__Task requirements__
All lines with the word "handle" in the material below are required.

__Available data__
********************

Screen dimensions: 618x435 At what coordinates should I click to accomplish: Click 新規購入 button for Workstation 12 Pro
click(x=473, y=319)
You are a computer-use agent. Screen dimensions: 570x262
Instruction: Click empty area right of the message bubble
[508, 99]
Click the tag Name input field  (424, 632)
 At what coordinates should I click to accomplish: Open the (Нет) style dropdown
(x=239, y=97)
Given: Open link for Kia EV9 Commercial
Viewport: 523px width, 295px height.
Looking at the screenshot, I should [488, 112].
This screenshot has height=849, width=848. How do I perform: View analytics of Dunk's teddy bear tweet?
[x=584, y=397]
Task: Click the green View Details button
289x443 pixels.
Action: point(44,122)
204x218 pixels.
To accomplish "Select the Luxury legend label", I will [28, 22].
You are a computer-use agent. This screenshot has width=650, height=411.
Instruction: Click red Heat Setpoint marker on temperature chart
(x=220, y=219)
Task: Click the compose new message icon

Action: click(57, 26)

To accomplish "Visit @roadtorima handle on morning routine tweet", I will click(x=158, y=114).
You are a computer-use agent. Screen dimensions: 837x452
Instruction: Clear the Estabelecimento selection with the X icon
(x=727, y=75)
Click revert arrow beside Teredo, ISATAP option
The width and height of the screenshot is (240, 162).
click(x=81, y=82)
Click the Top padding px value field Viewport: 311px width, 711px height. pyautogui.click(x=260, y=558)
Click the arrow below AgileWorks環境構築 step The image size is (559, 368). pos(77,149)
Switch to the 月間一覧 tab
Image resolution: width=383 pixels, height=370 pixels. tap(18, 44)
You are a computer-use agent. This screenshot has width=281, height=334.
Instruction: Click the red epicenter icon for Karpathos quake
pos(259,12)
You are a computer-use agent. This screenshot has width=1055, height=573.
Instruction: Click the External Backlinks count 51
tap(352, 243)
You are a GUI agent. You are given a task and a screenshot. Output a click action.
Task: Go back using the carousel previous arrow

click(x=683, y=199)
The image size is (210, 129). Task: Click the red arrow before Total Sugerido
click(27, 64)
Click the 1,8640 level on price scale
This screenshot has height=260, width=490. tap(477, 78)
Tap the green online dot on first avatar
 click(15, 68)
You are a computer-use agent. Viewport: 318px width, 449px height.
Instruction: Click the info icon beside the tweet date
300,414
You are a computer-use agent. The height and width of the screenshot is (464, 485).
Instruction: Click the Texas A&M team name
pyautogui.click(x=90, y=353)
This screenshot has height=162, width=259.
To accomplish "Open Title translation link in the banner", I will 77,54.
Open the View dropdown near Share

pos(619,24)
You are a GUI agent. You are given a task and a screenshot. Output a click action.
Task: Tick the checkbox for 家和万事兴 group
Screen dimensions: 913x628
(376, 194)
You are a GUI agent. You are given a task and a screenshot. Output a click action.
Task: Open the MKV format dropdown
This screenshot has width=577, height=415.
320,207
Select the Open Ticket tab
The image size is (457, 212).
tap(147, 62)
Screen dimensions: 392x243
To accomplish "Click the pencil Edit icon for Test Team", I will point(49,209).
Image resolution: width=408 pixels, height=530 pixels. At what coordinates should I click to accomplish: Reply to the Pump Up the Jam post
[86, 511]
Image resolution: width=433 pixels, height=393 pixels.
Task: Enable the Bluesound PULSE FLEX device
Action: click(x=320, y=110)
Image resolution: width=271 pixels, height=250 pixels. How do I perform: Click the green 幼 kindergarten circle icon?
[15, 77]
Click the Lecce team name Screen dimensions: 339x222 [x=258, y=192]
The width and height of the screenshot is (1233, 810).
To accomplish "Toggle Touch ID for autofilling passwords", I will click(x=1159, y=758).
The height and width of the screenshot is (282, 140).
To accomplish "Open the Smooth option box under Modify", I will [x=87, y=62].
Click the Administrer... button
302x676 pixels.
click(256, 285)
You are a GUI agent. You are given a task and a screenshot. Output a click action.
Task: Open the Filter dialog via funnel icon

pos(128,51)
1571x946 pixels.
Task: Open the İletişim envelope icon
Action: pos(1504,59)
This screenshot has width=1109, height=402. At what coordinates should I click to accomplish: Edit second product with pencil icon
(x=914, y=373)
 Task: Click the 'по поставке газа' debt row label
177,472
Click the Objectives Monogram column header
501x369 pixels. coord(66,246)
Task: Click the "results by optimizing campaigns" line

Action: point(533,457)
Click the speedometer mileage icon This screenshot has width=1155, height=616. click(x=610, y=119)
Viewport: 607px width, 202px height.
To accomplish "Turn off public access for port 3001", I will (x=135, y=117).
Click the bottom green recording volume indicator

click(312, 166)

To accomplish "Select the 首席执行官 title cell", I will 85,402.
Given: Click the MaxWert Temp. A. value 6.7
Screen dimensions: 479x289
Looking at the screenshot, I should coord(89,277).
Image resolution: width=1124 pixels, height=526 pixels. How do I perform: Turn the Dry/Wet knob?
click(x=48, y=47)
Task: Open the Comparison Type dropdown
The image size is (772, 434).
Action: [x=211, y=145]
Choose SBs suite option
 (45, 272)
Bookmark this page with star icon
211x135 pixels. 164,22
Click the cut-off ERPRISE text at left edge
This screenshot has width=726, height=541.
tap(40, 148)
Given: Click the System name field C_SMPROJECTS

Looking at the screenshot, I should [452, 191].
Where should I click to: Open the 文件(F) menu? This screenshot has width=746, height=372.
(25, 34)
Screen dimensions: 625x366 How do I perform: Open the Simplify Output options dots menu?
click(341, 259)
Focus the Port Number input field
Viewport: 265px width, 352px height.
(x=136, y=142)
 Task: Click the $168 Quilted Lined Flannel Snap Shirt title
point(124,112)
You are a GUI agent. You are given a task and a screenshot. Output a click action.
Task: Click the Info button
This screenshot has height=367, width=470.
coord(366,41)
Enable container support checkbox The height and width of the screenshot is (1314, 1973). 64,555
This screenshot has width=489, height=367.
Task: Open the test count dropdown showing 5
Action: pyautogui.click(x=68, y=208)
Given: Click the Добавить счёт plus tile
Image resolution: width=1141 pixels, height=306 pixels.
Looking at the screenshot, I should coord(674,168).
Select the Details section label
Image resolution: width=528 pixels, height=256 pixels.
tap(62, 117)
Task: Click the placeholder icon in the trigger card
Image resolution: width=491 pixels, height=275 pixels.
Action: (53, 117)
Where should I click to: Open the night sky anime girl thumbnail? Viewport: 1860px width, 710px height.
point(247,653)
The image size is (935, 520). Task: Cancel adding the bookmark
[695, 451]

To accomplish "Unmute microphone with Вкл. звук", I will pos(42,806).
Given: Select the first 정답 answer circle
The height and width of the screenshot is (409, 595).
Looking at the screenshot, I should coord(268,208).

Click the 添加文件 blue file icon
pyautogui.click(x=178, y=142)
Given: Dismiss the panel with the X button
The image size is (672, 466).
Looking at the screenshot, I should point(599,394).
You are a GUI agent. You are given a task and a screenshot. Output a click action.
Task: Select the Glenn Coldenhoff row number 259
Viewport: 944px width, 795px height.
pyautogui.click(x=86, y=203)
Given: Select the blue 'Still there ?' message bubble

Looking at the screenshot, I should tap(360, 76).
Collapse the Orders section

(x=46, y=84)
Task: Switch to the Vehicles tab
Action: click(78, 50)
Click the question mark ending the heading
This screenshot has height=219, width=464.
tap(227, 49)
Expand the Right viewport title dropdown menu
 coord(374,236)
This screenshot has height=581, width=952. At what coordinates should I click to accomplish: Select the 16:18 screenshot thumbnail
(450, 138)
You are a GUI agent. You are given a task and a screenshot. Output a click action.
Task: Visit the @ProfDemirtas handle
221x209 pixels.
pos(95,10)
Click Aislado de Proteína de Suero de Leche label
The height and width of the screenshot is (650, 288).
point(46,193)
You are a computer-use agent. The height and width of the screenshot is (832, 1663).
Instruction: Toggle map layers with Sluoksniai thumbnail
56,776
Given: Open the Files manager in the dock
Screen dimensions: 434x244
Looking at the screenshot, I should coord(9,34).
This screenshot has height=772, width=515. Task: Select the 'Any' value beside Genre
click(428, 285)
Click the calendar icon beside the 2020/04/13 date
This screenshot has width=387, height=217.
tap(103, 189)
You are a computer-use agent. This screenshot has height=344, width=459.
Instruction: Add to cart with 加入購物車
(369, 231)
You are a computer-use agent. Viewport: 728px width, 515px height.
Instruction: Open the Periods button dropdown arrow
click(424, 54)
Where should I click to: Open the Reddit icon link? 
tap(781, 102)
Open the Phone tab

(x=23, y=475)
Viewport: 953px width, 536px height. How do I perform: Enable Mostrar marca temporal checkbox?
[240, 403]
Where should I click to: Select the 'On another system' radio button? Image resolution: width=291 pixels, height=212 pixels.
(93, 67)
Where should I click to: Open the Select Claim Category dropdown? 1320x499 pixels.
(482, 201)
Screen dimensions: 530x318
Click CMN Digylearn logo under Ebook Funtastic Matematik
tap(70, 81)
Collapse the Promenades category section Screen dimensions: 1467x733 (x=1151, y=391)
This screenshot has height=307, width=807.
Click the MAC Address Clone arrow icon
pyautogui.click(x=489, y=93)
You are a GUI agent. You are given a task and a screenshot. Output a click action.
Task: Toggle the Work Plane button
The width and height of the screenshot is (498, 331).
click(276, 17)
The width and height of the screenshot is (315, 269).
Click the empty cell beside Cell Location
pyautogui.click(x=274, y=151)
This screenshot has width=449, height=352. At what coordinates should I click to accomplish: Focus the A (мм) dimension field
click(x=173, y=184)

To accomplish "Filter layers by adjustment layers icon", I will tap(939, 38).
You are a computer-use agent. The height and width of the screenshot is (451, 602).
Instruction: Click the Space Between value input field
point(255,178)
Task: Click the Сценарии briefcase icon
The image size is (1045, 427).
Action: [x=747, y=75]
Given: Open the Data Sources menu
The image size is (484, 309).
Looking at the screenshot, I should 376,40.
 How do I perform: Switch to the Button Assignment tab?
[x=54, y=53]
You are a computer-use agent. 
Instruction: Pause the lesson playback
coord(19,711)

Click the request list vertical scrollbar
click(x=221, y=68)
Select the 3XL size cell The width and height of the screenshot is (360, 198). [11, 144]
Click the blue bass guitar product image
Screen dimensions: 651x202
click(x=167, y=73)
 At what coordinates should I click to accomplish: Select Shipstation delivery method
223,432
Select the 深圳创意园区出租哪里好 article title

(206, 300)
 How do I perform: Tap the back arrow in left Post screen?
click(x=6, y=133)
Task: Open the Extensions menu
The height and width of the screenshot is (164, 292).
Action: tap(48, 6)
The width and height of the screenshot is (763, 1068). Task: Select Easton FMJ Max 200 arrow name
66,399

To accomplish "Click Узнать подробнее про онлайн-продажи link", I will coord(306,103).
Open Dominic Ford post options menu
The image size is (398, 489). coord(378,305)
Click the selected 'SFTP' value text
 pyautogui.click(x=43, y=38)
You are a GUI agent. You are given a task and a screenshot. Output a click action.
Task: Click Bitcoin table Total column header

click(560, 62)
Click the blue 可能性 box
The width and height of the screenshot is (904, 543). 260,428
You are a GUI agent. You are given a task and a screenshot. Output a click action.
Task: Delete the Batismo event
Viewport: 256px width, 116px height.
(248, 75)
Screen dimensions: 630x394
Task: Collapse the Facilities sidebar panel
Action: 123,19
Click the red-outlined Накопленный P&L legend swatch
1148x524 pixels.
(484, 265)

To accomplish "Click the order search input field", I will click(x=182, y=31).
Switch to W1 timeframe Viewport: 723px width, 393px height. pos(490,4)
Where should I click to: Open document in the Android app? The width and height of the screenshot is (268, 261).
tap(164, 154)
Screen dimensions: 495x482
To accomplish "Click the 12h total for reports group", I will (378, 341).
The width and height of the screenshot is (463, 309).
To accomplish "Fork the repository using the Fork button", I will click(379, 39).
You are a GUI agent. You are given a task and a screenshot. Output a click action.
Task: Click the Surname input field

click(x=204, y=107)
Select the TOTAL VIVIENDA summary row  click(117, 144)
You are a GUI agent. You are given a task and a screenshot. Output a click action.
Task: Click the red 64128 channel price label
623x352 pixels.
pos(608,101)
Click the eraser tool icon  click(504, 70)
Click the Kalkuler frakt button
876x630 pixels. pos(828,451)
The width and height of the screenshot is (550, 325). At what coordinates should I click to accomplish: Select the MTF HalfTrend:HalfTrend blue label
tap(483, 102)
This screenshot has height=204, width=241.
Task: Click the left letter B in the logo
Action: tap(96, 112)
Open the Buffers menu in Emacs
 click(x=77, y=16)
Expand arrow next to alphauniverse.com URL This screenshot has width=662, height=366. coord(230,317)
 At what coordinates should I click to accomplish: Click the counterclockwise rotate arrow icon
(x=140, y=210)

********************

__Solution for this exercise__
To accomplish "Visit @roadtorima handle on morning routine tweet", I will click(x=158, y=114).
Task: Visit the @ProfDemirtas handle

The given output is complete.